BMPER Promotes Epithelial-Mesenchymal Transition in the Developing Cardiac Cushions

• Published in: PloS one Vol. 10; no. 9; p. e0139209
• Main Authors: Dyer, Laura, Lockyer, Pamela, Wu, Yaxu, Saha, Arnab, Cyr, Chelsea, Moser, Martin, Pi, Xinchun, Patterson, Cam
• Format: Journal Article
• Language: English
• Published: United States Public Library of Science 29.09.2015; Public Library of Science (PLoS)

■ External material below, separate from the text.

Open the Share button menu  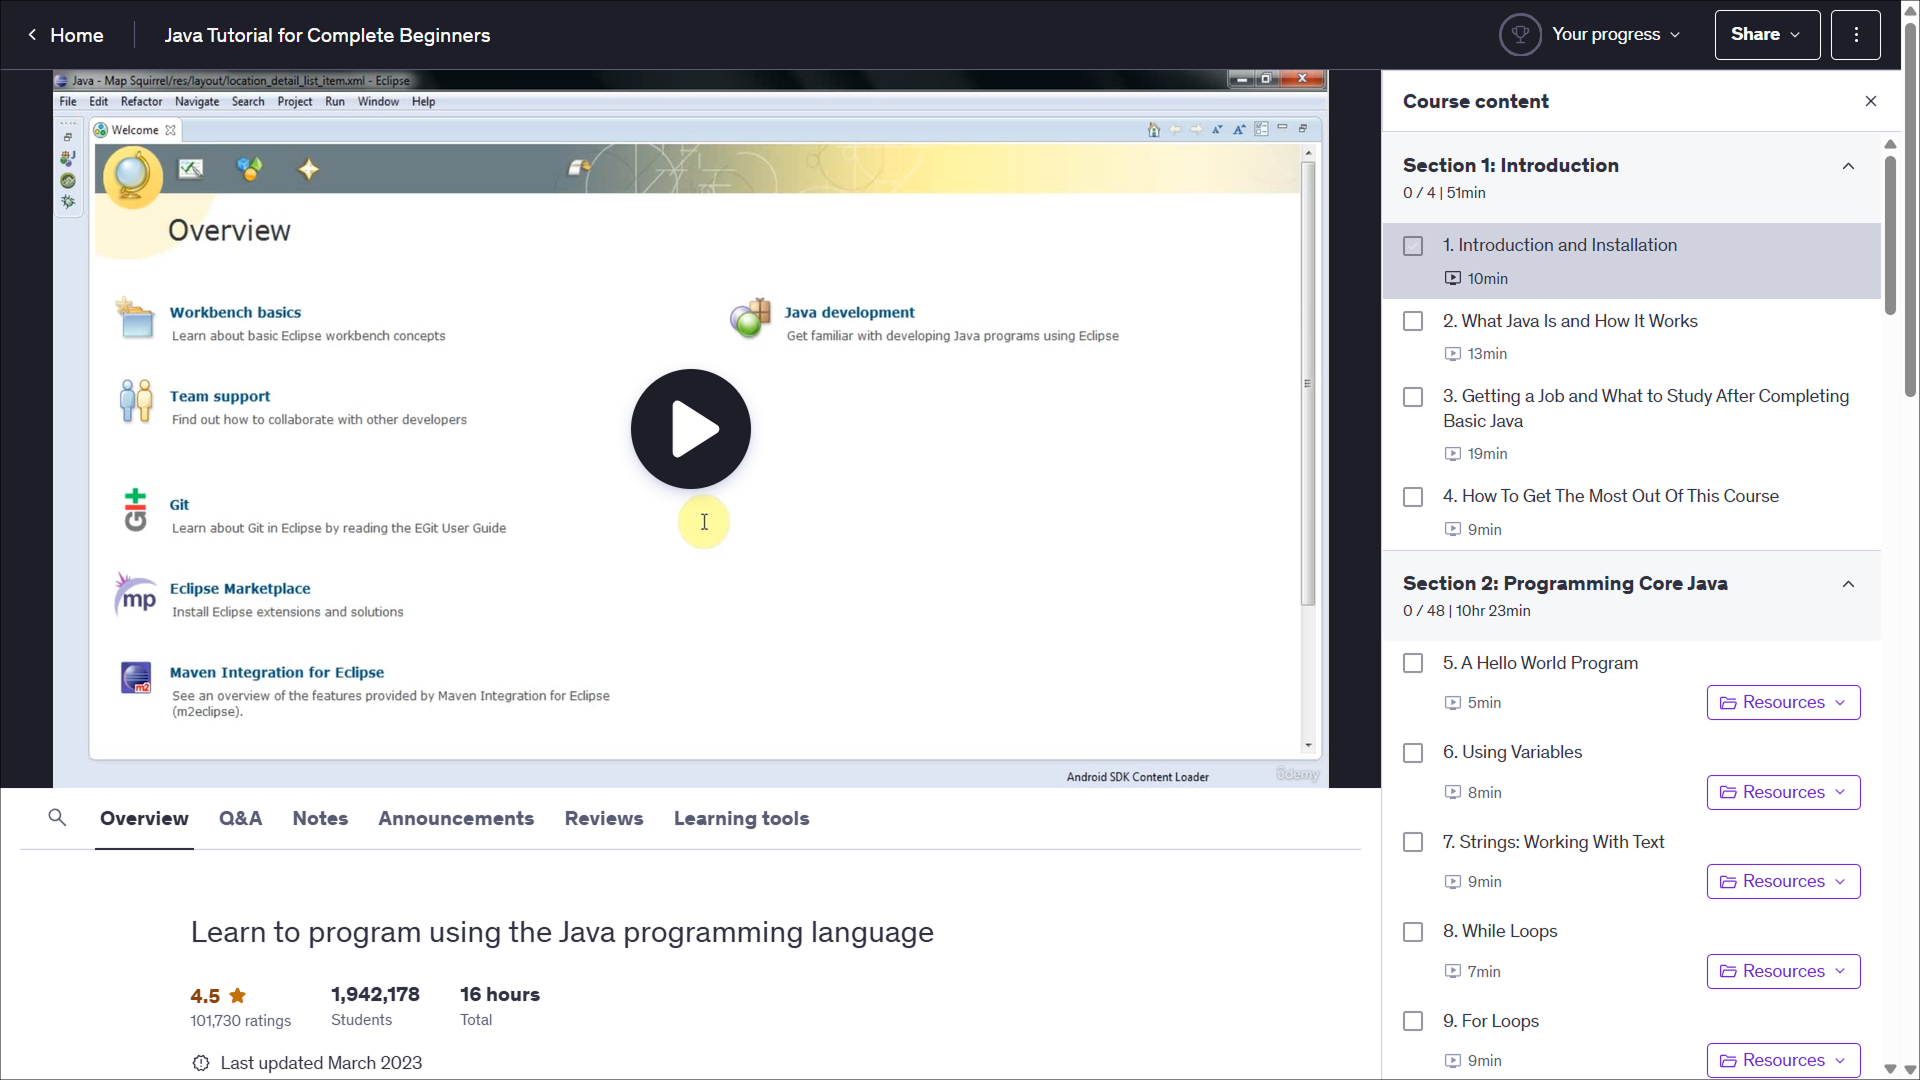point(1766,35)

• Subjects: Animals; Bone morphogenetic protein 2; Bone Morphogenetic Protein 2 - metabolism; Bone morphogenetic proteins; Carrier Proteins - biosynthesis; Carrier Proteins - metabolism; Cell Line; Cell Proliferation; Cellular signal transduction; Cushions; Embryos; Endothelial cells; Epithelial-Mesenchymal Transition - physiology; Extracellular matrix; Genetic aspects; Growth; Heart; Heart diseases; Heart valves; Heart Valves - embryology; Laboratories; Medical research; Medicine; Mesenchyme; Mice; Mice, Inbred C57BL; Mitral valve; Morphogenesis; Physiological aspects; Protein Binding; Proteins; Quantitative analysis; Signal Transduction; Signaling; Smad protein; Sox9 protein; SOX9 Transcription Factor - metabolism; Transcription factors; United States; North Carolina; New York; Georgia; United States > US; Texas
• ISSN: 1932-6203; 1932-6203
• DOI: 10.1371/journal.pone.0139209

Formation of the cardiac valves is an essential component of cardiovascular development. Consistent with the role of the bone morphogenetic protein (BMP) signaling pathway in cardiac valve formation, embryos that are deficient for the BMP regulator BMPER (BMP-binding endothelial regulator) display the cardiac valve anomaly mitral valve prolapse. However, how BMPER deficiency leads to this defect is unknown. Based on its expression pattern in the developing cardiac cushions, we hypothesized that BMPER regulates BMP2-mediated signaling, leading to fine-tuned epithelial-mesenchymal transition (EMT) and extracellular matrix deposition. In the BMPER-/- embryo, EMT is dysregulated in the atrioventricular and outflow tract cushions compared with their wild-type counterparts, as indicated by a significant increase of Sox9-positive cells during cushion formation. However, proliferation is not impaired in the developing BMPER-/- valves. In vitro data show that BMPER directly binds BMP2. In cultured endothelial cells, BMPER blocks BMP2-induced Smad activation in a dose-dependent manner. In addition, BMP2 increases the Sox9 protein level, and this increase is inhibited by co-treatment with BMPER. Consistently, in the BMPER-/- embryos, semi-quantitative analysis of Smad activation shows that the canonical BMP pathway is significantly more active in the atrioventricular cushions during EMT. These results indicate that BMPER negatively regulates BMP-induced Smad and Sox9 activity during valve development. Together, these results identify BMPER as a regulator of BMP2-induced cardiac valve development and will contribute to our understanding of valvular defects.